Un análisis de la consultora inmobiliaria Colliers, en el marco del debate sobre el proyecto de "reconstrucción nacional", puso de manifiesto un "deterioro sostenido" en los niveles de cumplimiento en los últimos años.
"De una morosidad del orden del 2,8% del total de contribuciones devengadas, esa morosidad pasó a un 14,3% de morosidad", alertó el vicepresidente de Colliers, Reinaldo Gleisner.
En esta línea, afirmó que "las justificaciones por este monto de morosidad no existen. En ninguna empresa se puede admitir una morosidad de este nivel y, obviamente, habría habido sanciones de distinto tipo a los encargados de cobrar".
Se cuestiona severamente la labor de los responsables del recaudo, con ineficacia que impide el progreso de las arcas públicas. (FOTO: ATON)
La situación se agrava al observar ejemplos concretos en diversas comunas. Entre 2022 y 2025, la deuda neta por contribuciones se disparó:
- En Maipú, de 888 millones de pesos a 6.636 millones.

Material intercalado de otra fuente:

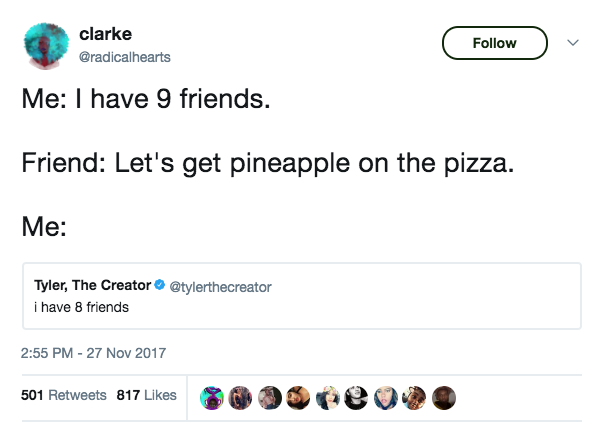Screen dimensions: 602x428
Task: View the 501 Retweets list
Action: pos(64,395)
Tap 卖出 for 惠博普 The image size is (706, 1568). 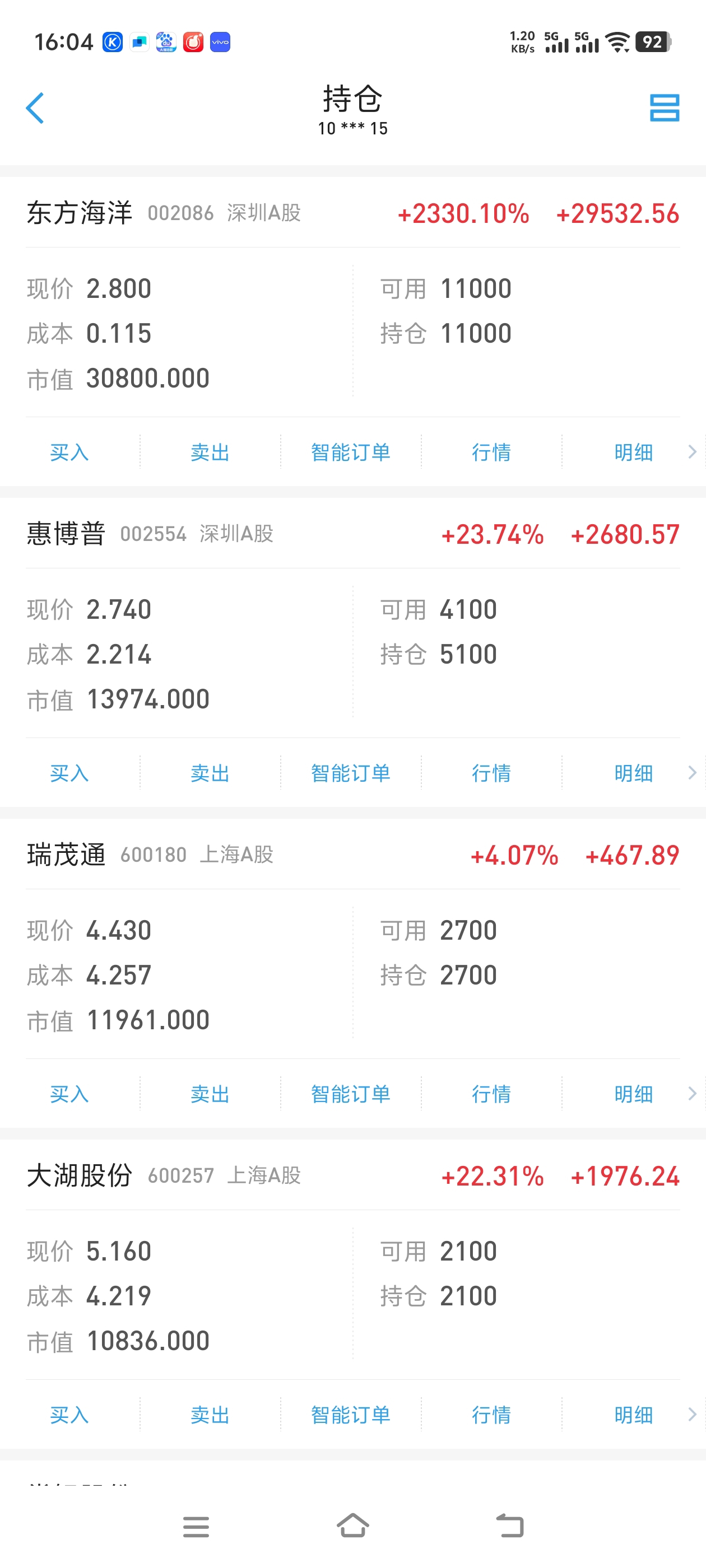[210, 773]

- En Viña del Mar, de 1.382 millones a 9.037 millones.
- En Las Condes, de 1.091 millones a 20.044 millones de pesos.
Estos datos, donde el incremento de la deuda fue de siete veces en cuatro años, entre 2022 y 2025, reflejan no solo un problema de cobro, sino también la vulnerabilidad financiera de muchas comunas.

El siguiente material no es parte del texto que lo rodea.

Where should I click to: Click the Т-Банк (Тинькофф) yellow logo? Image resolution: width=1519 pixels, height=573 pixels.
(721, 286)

Por su parte, el director del Instituto de Estudios Urbanos y Territoriales de la Universidad Católica, Arturo Orellana, advirtió sobre la "alta dependencia del Fondo Común Municipal" que tienen la mayoría de las comunas, incluso ciudades "capitales", con excepciones como Calama, que "recaudan muy poco" y tienen "muy poca autonomía de recursos".
Esta dependencia las hace incapaces de generar programas propios de desarrollo, como la "revitalización de sus centros urbanos".